Mereka mungkin bertemu satu sama lain di depan kelas dan mulai berbicara segera setelah mereka melakukannya. Jelas, ini menjengkelkan, terutama setiap kali aku harus menyuruh mereka pindah (karena mereka menghalangi), mereka akan memelototiku.

Semakin larut, semakin banyak orang yang melakukan hal seperti ini, inilah alasan mengapa aku mencoba yang terbaik untuk datang ke sekolah lebih awal daripada orang banyak.

“Oh, selamat pagi, Yuu-chin ~”

“Ah, Nina-chan, pagi~”

…Sayangnya, keberuntunganku hari ini buruk.

Orang di depanku adalah Amami-san dan… Nitta-san, menurutku?

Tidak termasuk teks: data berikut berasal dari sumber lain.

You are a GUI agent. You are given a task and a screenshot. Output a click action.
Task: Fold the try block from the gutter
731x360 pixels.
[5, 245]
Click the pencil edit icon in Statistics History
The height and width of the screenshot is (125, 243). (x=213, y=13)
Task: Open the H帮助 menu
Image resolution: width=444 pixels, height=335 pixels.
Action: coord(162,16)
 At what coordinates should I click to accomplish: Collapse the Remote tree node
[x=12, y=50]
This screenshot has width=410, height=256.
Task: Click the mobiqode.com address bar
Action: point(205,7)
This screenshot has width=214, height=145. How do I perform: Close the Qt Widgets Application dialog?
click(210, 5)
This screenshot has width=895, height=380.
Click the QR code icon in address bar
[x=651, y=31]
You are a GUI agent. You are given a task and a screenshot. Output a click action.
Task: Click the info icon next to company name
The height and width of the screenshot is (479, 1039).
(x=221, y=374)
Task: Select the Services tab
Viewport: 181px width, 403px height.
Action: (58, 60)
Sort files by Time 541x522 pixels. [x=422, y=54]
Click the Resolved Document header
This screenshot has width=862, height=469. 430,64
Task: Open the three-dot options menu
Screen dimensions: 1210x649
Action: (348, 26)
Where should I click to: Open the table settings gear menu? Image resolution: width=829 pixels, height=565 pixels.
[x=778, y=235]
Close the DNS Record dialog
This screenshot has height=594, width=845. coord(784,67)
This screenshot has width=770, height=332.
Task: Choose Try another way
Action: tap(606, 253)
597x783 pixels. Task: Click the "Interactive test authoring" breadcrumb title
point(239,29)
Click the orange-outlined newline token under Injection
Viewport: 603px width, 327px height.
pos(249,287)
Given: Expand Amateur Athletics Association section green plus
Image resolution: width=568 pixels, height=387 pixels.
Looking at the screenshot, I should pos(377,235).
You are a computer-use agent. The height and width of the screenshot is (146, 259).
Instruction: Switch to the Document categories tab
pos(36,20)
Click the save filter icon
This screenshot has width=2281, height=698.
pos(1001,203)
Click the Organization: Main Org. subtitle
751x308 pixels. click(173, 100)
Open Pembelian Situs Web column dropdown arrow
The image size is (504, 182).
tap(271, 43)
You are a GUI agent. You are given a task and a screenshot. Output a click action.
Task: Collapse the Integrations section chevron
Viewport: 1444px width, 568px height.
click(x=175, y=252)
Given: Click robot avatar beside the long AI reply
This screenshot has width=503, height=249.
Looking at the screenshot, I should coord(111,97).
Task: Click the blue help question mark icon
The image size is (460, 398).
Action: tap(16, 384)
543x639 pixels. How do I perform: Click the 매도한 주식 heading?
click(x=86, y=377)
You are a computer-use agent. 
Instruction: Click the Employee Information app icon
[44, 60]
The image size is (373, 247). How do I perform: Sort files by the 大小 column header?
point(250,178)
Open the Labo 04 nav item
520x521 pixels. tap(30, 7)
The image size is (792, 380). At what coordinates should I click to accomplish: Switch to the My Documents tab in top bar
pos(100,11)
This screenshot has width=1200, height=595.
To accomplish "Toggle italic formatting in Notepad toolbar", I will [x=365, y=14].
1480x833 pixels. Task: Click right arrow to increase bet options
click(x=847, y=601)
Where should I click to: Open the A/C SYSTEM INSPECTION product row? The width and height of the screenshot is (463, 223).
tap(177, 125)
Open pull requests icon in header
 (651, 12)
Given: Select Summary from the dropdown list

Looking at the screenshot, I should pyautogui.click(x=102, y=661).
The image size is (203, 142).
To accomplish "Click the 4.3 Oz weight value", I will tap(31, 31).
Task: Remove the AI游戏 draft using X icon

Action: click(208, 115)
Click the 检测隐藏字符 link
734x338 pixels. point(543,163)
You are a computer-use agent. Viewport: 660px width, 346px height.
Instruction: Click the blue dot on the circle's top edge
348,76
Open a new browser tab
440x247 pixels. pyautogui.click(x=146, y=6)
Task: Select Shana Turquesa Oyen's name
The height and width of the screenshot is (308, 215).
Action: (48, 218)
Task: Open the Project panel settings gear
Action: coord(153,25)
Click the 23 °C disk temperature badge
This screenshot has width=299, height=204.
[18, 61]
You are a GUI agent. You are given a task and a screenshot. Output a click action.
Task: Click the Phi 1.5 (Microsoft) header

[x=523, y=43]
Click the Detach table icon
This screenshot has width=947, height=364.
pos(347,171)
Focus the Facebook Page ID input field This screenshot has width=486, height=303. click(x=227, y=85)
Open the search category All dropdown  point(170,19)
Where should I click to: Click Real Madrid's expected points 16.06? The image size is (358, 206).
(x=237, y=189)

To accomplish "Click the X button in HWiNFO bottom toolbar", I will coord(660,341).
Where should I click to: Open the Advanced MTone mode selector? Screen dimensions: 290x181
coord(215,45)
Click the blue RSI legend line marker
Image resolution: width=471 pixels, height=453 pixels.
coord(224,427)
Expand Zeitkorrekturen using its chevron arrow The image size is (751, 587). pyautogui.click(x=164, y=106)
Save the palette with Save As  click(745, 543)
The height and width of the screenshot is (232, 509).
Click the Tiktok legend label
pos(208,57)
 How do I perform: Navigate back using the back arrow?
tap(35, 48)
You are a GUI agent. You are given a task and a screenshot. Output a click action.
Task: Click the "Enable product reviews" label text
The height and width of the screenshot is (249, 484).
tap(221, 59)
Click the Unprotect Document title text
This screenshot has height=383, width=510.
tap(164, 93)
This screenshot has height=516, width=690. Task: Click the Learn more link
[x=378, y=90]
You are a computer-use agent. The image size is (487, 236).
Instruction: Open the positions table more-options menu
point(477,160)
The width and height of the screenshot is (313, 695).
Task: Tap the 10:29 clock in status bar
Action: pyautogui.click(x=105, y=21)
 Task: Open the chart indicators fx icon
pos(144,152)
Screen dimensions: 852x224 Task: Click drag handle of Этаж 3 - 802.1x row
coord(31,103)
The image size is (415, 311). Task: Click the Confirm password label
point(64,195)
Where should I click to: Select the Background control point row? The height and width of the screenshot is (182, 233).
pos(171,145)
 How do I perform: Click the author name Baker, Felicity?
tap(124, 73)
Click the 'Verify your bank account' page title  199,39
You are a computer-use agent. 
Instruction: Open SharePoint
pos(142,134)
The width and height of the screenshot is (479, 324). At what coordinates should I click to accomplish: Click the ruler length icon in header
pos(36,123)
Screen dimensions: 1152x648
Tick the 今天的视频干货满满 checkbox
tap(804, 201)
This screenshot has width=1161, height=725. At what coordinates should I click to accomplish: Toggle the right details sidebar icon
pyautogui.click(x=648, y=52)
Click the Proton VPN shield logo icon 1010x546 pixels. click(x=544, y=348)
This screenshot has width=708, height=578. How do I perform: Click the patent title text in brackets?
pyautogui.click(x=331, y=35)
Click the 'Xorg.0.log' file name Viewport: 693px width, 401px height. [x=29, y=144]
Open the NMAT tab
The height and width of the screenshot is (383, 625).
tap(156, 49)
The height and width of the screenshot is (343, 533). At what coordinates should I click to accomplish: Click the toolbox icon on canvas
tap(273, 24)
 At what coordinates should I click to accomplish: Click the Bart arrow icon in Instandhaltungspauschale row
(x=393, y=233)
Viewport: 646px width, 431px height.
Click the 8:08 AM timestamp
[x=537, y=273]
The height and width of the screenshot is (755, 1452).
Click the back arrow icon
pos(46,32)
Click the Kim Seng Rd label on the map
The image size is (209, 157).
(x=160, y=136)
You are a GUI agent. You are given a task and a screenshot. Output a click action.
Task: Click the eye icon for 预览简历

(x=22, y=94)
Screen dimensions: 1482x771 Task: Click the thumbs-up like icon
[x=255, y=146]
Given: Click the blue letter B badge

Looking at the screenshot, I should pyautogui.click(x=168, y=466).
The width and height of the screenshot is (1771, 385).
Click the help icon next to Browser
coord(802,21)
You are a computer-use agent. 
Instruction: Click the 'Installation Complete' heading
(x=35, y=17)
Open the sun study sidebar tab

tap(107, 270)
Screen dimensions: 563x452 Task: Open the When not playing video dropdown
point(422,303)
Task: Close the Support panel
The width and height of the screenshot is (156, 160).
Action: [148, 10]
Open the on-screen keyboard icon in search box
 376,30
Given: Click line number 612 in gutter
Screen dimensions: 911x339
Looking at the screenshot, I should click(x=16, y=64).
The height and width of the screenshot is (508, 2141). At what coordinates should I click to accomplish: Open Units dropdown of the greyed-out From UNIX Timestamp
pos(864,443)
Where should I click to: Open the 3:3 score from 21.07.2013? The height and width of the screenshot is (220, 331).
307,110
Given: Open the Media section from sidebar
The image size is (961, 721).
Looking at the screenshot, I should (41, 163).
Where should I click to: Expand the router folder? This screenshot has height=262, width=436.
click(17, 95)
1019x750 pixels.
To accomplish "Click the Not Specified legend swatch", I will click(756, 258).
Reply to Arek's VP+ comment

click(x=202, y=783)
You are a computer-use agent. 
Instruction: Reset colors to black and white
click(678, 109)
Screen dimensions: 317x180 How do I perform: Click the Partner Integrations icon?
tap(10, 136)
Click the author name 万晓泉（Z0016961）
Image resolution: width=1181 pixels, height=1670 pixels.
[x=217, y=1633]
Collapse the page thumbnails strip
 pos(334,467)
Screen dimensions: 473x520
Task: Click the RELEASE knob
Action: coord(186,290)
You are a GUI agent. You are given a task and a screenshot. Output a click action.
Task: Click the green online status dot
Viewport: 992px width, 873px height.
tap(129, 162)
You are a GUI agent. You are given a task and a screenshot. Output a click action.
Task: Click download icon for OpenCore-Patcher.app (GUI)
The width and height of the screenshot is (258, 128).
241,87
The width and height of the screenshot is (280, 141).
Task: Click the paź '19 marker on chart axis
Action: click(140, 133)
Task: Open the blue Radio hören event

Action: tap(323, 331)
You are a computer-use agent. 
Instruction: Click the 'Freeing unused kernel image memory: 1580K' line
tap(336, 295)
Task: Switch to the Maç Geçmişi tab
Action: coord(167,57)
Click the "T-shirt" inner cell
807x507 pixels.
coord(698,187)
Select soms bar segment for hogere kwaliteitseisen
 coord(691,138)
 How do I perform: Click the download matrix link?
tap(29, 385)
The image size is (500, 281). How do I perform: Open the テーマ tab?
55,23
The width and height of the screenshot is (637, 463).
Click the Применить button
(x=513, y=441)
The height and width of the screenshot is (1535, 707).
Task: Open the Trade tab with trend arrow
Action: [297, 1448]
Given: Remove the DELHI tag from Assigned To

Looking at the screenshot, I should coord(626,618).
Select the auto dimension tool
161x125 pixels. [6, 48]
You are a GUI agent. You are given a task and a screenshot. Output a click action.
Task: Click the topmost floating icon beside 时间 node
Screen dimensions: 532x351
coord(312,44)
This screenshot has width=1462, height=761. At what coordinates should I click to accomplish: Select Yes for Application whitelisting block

Dia sering bergaul dengan Amami-san dan Asanagi-san.

Sebagian besar ruang kelas memiliki dua pintu, jadi ketika hal seperti ini terjadi, kamu bisa masuk ke ruang kelas dari pintu lain, tetapi, sayangnya, karena ruang kelasku terletak di ujung lorong, itu hanya memiliki satu pintu masuk.

Jadi, jika aku ingin masuk ke kelas, aku harus mengusir mereka berdua.

"Yuu-chin, apakah kamu menontonnya tadi malam?"

“Mhm, aku menontonnya secara langsung tadi malam. Himuro-kun luar biasa, bukan ~?”

Apa yang mereka bicarakan, aku bertanya-tanya? Sebuah pertunjukkan? Mungkin idol pria muncul di acara itu, siapa tahu.

Sekitar waktu itu tadi malam, apa yang sedang kulakukan? Menembak orang di Apex?

Yah, terserahlah, karena mereka membicarakan omong kosong yang tidak aku ketahui, aku memutuskan untuk pergi ke toilet untuk membuang waktu. Aku melakukan ini sebelumnya dan berhasil, jadi patut dicoba.

Aku mencuci tangan di kamar mandi, mengutak-atik poni yang tidak pernah kupedulikan, lalu mengintip ke arah pintu masuk lagi.

Aku mengambil waktuku, jadi aku seharusnya membuang beberapa menit untuk itu.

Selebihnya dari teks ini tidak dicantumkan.